A block of data
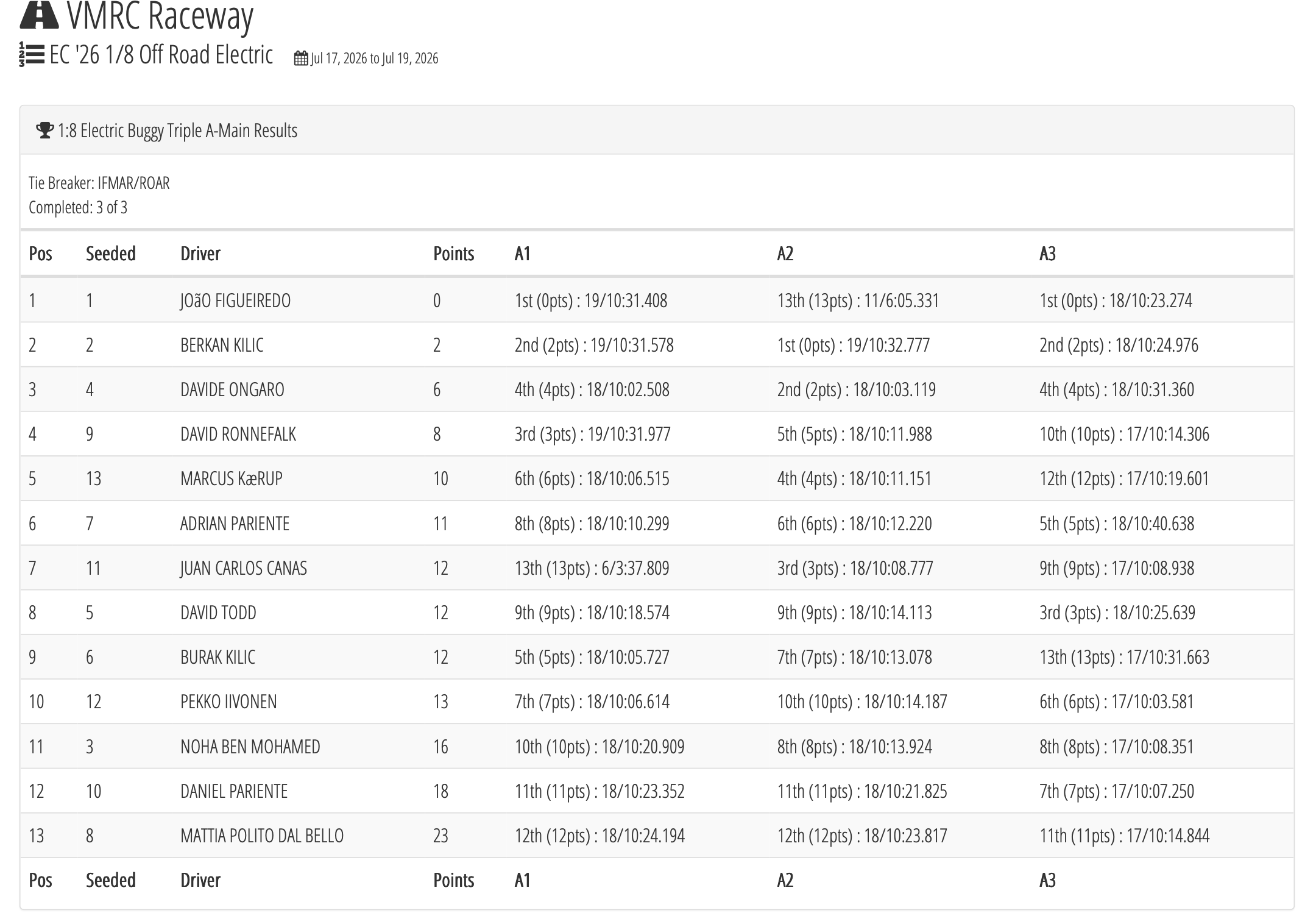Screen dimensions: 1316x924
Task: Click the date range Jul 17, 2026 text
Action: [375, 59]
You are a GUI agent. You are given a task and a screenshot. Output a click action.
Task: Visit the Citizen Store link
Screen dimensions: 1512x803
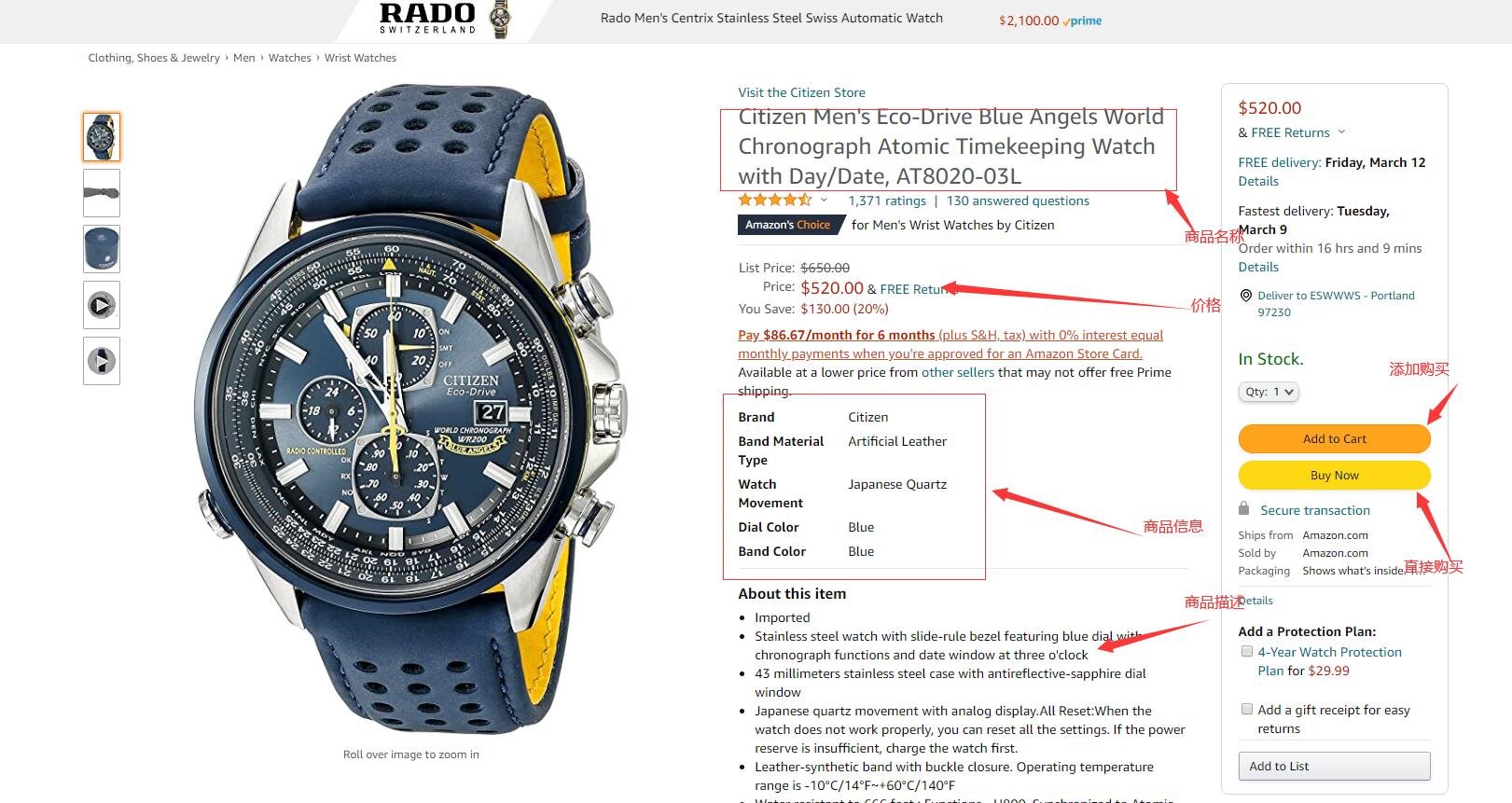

▶ Brief
Please rewrite every line of the entries above as a numbered list, leaving out any blank lines and the pictures.

▶ Solution to this task
1. Screen dimensions: 1316x924
2. Task: Click the date range Jul 17, 2026 text
3. Action: [375, 59]
4. You are a GUI agent. You are given a task and a screenshot. Output a click action.
5. Task: Visit the Citizen Store link
6. Screen dimensions: 1512x803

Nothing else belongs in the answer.